What was it about the photo “Tech Cannibalism” that made you put it on top of the pile?

It does all the things you need it to do. Plus it pops because of the color, it pops because of the eyes, the absurdity. It’s modern but it’s not. If I put that on the front of National Geographic, I would have to think that it would make the cover funnier than their covers usually are. It’s cheekier than your average NatGeo cover. But it still, in style, looks like the magazine.

There were so many good ones. I feel like some of them would make cool album covers.

It’s interesting, a lot of the album cover ones were often lo-fi. They would attract me to being an album cover, but I couldn’t put them in the winners—which says something about my album covers.

Does your photography ever inspire or influence your music in any way?

I think they both stem from my understanding of art as a story. That’s what they have in common. Other than that, I can wax bulls— about it and try to draw lines between it, but basically the thread I see is that I understand photography in its part of telling a story, and that’s the way I understand a song. What they both have in common is that the most mundane detail can have a lot to do with telling the story. The art becomes fishing for that, finding a detail that does that. Because you see them up and down the street all day long. People pass me and say s— and I go, “Wow! That’s a song!” I always put these in my little notes on my phone these days, if I don’t have a pen I’ll write what someone said as they passed me.

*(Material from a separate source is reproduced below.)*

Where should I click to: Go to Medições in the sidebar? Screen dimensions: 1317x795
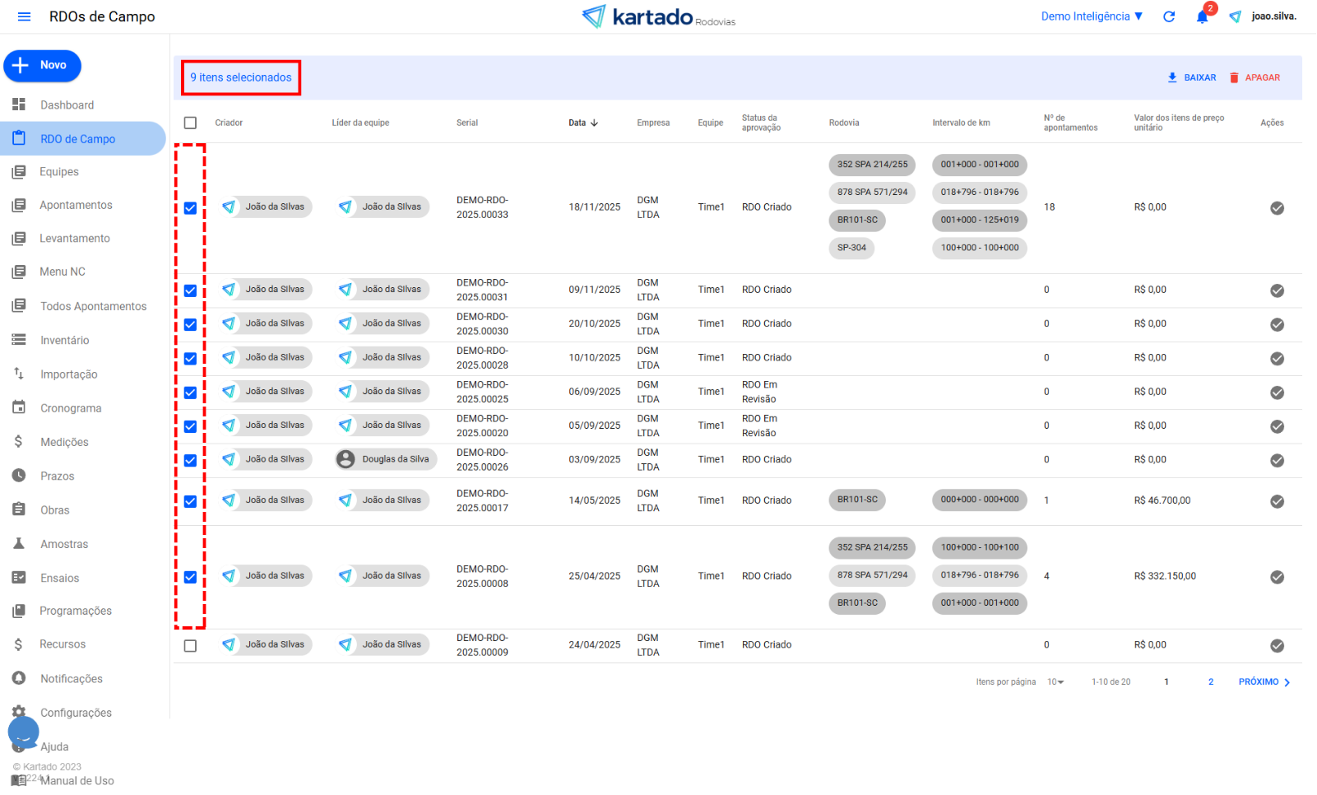tap(64, 442)
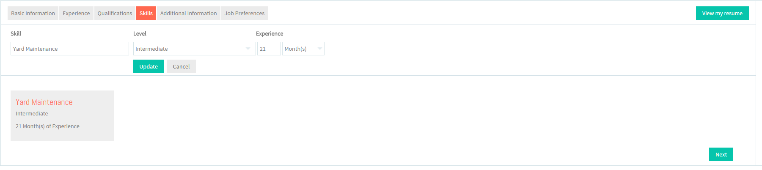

I was passing someone on the street the other day and they said, “He cried three times in the pilot, for God’s sake!” He cried three times in the pilot—that says a heap! You could say that many other ways, but the person wasn’t trying to make a metaphor. When I heard it, not knowing what the context was, suddenly I had a metaphor of gold. ambiguous poetic imagination about it. So you have to look for those things. As a photographer it would hold true as well.